- [Your instructions]: What you return should be every record, retyped without a single change.

Stored data:
☆ ☆ ☆ ☆ ☆ ☆ ☆

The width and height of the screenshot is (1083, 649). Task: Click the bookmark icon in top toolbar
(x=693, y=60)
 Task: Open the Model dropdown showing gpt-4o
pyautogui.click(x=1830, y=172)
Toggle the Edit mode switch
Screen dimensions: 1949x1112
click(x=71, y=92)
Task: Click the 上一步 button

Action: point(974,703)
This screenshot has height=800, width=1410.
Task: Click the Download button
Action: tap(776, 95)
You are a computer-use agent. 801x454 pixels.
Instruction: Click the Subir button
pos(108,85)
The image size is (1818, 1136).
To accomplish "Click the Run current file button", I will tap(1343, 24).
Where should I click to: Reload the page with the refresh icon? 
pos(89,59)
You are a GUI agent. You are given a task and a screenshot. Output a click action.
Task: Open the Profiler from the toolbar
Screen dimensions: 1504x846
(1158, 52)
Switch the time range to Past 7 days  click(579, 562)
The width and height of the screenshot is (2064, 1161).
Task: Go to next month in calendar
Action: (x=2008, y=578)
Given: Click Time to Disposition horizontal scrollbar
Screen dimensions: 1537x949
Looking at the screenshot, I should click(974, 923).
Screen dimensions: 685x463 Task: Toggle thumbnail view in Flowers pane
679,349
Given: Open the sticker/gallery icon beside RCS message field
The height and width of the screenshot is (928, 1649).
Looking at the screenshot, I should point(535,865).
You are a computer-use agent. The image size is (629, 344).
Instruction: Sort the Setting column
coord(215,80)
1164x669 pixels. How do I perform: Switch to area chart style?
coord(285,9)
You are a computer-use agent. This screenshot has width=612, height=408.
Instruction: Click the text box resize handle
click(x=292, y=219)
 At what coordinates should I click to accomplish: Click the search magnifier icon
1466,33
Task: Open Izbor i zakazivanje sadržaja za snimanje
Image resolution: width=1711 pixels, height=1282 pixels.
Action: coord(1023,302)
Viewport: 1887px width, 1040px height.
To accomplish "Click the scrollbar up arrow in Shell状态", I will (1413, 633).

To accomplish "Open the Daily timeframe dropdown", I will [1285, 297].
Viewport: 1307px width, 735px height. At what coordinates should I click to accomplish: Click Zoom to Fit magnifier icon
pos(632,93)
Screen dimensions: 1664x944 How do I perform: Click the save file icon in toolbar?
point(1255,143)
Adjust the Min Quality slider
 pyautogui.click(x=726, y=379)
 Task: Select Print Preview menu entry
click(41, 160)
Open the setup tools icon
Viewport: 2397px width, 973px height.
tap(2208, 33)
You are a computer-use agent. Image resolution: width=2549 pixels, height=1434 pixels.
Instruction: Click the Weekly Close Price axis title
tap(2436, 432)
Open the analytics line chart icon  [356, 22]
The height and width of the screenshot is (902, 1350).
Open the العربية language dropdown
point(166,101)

☆ ☆ ☆ ☆ ☆ ☆ ☆

- [Written response]:
The width and height of the screenshot is (1083, 649). Task: Click the bookmark icon in top toolbar
(x=693, y=60)
 Task: Open the Model dropdown showing gpt-4o
pyautogui.click(x=1830, y=172)
Toggle the Edit mode switch
Screen dimensions: 1949x1112
click(x=71, y=92)
Task: Click the 上一步 button

Action: point(974,703)
This screenshot has height=800, width=1410.
Task: Click the Download button
Action: tap(776, 95)
You are a computer-use agent. 801x454 pixels.
Instruction: Click the Subir button
pos(108,85)
The image size is (1818, 1136).
To accomplish "Click the Run current file button", I will tap(1343, 24).
Where should I click to: Reload the page with the refresh icon? 
pos(89,59)
You are a GUI agent. You are given a task and a screenshot. Output a click action.
Task: Open the Profiler from the toolbar
Screen dimensions: 1504x846
(1158, 52)
Switch the time range to Past 7 days  click(579, 562)
The width and height of the screenshot is (2064, 1161).
Task: Go to next month in calendar
Action: (x=2008, y=578)
Given: Click Time to Disposition horizontal scrollbar
Screen dimensions: 1537x949
Looking at the screenshot, I should click(974, 923).
Screen dimensions: 685x463 Task: Toggle thumbnail view in Flowers pane
679,349
Given: Open the sticker/gallery icon beside RCS message field
The height and width of the screenshot is (928, 1649).
Looking at the screenshot, I should point(535,865).
You are a computer-use agent. The image size is (629, 344).
Instruction: Sort the Setting column
coord(215,80)
1164x669 pixels. How do I perform: Switch to area chart style?
coord(285,9)
You are a computer-use agent. This screenshot has width=612, height=408.
Instruction: Click the text box resize handle
click(x=292, y=219)
 At what coordinates should I click to accomplish: Click the search magnifier icon
1466,33
Task: Open Izbor i zakazivanje sadržaja za snimanje
Image resolution: width=1711 pixels, height=1282 pixels.
Action: coord(1023,302)
Viewport: 1887px width, 1040px height.
To accomplish "Click the scrollbar up arrow in Shell状态", I will (1413, 633).

To accomplish "Open the Daily timeframe dropdown", I will [1285, 297].
Viewport: 1307px width, 735px height. At what coordinates should I click to accomplish: Click Zoom to Fit magnifier icon
pos(632,93)
Screen dimensions: 1664x944 How do I perform: Click the save file icon in toolbar?
point(1255,143)
Adjust the Min Quality slider
 pyautogui.click(x=726, y=379)
 Task: Select Print Preview menu entry
click(41, 160)
Open the setup tools icon
Viewport: 2397px width, 973px height.
tap(2208, 33)
You are a computer-use agent. Image resolution: width=2549 pixels, height=1434 pixels.
Instruction: Click the Weekly Close Price axis title
tap(2436, 432)
Open the analytics line chart icon  [356, 22]
The height and width of the screenshot is (902, 1350).
Open the العربية language dropdown
point(166,101)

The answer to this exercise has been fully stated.